Man: What's the difference between "libertarian" and "anarchist," exactly?
>
> Chomsky: There's no difference, really. I think they're the same thing. But
> you see, "libertarian" has a special meaning in the United States. The
> United States is off the spectrum of the main tradition in this respect:
> what's called "libertarianism" here is unbridled capitalism. Now, that's
> always been opposed in the European libertarian tradition, where every
> anarchist has been a socialist—because the point is, if you have unbridled
> capitalism, you have all kinds of authority: you have extreme authority.
>
> If capital is privately controlled, then people are going to have to rent
> themselves in order to survive.
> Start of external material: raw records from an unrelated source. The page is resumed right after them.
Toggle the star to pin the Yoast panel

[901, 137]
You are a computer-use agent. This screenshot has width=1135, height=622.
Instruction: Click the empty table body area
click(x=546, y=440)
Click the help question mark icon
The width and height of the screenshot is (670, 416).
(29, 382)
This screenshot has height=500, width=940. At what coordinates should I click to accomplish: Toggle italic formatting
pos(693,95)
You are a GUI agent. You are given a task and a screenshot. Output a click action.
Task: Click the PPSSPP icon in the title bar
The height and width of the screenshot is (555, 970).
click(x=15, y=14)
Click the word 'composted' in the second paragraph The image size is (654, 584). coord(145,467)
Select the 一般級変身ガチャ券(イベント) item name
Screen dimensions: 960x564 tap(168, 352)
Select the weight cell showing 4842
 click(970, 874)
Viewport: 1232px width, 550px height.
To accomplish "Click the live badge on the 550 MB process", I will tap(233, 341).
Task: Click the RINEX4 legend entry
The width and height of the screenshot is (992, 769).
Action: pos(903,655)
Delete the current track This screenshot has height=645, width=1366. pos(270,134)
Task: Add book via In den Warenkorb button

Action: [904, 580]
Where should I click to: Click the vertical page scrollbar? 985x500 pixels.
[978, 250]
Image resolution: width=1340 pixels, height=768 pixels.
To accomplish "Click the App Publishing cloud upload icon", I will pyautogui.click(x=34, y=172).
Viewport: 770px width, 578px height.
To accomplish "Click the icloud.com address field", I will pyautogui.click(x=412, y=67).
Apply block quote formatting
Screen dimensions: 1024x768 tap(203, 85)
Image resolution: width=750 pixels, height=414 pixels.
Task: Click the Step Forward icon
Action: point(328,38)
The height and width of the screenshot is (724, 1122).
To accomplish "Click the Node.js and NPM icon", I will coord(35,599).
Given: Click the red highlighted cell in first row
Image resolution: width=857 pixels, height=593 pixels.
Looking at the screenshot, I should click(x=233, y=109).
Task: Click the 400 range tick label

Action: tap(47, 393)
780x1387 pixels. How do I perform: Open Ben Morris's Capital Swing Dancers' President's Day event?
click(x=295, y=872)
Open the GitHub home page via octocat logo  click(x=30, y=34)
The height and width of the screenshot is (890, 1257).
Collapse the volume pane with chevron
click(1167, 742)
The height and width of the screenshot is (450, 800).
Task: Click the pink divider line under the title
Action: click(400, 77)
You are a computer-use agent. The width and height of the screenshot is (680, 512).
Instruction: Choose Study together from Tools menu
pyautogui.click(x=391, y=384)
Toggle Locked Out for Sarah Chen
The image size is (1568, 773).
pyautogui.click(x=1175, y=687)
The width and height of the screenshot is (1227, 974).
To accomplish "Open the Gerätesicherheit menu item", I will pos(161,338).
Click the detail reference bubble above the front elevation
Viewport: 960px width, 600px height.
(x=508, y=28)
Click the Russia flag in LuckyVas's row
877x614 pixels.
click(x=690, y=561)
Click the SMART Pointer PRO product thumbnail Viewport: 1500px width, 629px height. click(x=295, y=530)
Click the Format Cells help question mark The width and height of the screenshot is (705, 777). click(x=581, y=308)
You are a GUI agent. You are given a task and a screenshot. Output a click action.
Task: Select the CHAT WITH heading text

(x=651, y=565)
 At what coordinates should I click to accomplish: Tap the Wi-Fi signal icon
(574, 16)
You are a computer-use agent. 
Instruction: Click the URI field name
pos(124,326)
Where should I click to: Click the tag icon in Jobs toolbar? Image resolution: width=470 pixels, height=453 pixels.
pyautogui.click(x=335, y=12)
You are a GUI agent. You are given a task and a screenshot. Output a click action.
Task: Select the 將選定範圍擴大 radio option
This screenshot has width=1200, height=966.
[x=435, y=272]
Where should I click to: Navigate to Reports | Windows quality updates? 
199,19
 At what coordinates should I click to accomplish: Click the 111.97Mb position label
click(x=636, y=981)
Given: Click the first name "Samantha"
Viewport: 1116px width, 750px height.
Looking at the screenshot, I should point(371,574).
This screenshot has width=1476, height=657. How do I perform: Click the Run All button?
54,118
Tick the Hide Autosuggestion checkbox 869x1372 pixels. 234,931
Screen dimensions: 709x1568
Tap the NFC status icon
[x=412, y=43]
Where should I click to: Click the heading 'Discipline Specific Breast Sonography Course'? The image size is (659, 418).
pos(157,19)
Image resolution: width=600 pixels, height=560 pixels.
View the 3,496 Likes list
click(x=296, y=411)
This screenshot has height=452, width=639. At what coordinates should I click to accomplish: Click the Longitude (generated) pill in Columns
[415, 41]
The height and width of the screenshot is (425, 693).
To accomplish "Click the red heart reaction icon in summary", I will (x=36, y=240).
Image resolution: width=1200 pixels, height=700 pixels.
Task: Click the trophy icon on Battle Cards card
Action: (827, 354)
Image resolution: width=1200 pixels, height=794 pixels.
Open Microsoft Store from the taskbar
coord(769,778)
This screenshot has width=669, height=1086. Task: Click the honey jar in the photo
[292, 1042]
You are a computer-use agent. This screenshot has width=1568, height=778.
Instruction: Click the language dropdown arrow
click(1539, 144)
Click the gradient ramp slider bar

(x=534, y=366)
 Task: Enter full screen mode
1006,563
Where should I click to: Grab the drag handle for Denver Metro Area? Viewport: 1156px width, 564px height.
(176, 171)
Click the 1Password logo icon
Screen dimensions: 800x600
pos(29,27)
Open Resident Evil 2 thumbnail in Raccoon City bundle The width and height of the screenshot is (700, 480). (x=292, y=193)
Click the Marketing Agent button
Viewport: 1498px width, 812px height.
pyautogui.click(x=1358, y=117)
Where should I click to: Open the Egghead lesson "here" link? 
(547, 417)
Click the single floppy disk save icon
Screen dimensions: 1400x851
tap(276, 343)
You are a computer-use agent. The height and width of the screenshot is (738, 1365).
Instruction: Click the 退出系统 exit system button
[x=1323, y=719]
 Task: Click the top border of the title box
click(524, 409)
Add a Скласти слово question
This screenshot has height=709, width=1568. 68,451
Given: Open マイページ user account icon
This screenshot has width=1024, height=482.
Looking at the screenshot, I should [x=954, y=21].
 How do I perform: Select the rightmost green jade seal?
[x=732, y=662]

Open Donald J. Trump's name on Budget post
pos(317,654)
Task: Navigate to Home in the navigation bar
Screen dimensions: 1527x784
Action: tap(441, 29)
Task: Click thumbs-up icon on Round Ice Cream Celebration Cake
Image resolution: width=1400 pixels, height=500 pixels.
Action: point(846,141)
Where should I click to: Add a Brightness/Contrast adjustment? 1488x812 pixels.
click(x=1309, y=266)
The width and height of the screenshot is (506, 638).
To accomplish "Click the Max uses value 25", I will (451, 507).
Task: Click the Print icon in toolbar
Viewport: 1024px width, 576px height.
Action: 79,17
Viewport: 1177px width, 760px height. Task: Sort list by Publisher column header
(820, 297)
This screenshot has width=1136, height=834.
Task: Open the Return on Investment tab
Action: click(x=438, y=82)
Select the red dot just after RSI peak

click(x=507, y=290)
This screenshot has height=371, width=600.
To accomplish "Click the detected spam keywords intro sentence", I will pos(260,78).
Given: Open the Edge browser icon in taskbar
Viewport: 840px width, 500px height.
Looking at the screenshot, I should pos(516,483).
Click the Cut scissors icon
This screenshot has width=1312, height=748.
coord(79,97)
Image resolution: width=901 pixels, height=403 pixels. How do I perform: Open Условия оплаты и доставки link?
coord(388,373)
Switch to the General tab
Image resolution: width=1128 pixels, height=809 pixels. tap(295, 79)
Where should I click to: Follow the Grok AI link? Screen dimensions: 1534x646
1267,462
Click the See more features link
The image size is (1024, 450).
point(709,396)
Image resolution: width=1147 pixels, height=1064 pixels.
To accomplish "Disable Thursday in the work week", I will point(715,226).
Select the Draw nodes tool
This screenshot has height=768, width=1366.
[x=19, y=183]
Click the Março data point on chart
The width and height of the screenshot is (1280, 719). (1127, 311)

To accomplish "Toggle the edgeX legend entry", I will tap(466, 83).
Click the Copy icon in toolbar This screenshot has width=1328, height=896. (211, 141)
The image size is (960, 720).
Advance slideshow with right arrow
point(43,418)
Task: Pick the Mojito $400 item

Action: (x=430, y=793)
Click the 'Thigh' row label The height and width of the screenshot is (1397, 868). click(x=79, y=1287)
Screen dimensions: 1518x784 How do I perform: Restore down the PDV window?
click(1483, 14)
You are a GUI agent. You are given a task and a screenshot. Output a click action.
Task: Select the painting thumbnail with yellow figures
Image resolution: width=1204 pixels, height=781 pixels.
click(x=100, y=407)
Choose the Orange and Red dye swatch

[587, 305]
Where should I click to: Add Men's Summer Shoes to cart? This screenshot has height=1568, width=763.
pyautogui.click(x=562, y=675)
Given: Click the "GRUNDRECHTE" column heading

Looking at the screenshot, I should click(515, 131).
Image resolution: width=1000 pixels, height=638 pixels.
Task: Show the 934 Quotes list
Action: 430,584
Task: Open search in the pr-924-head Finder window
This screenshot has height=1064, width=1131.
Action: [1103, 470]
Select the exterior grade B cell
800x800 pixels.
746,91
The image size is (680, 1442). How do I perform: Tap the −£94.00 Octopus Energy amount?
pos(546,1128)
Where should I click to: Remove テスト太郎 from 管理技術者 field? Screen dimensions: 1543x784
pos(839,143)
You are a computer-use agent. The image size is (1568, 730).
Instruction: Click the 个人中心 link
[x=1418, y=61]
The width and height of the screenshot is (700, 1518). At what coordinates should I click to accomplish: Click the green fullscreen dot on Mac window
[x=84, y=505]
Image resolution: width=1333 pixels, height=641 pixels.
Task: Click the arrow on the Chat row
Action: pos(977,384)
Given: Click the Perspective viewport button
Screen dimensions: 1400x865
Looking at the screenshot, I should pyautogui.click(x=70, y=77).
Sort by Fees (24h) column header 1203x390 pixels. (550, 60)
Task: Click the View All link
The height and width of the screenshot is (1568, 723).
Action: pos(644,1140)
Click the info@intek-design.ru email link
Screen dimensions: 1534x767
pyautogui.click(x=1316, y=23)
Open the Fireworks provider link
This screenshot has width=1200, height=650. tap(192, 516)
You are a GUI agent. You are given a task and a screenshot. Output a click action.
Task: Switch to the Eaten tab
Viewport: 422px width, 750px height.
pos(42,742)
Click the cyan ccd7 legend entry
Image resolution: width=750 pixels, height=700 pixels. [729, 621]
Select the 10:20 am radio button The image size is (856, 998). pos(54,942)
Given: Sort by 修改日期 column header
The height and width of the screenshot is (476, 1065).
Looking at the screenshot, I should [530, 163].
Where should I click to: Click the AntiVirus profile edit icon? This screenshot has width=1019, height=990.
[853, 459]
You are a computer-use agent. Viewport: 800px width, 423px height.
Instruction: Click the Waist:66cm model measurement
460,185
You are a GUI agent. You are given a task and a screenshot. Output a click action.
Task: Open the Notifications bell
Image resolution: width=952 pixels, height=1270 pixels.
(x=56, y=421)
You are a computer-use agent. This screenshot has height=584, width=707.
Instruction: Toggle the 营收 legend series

Now, you can say, "they rent themselves
> freely, it's a free contract" -- but that's a joke. If your choice is, "do
> what I tell you or starve," that's not a choice -- it's in fact what was
> commonly referred to as wage slavery in more civilized times, like the
> eighteenth and nineteenth centuries, for example.
>
> The American version of "libertarianism" is an aberration, though nobody
> really takes it seriously. I mean, everybody knows that a society that
> worked by American libertarian principles would self-destruct in three
> seconds. The only reason people pretend to take it seriously is because you
> can use it as a weapon. Like, when somebody comes out in favor of a tax, you
> can say: "No, I'm a libertarian, I'm against that tax" -- but of course, I'm
> still in favor of the government building roads, and having schools, and
> killing Libyans, and all that sort of stuff.
>
> Now, there are consistent libertarians, people like Murray Rothbard -- and
> if you just read the world that they describe, it's a world so full of hate
> that no human being would want to live in it. This is a world where you
> don't have roads because you don't see any reason why you should cooperate
> in building a road that you're not going to use: if you want a road, you get
> together with a bunch of other people who are going to use that road and you
> build it, then you charge people to ride on it. If you don't like the
> pollution from somebody's automobile, you take them to court and you
> litigate it. Who would want to live in a world like that? It's a world built
> on hatred.
>
> The whole thing's not even worth talking about, though. First of all, it
> couldn't function for a second -- and if it could, all you'd want to do is
> get out, or commit suicide or something. But this is a special American
> aberration, it's not really serious.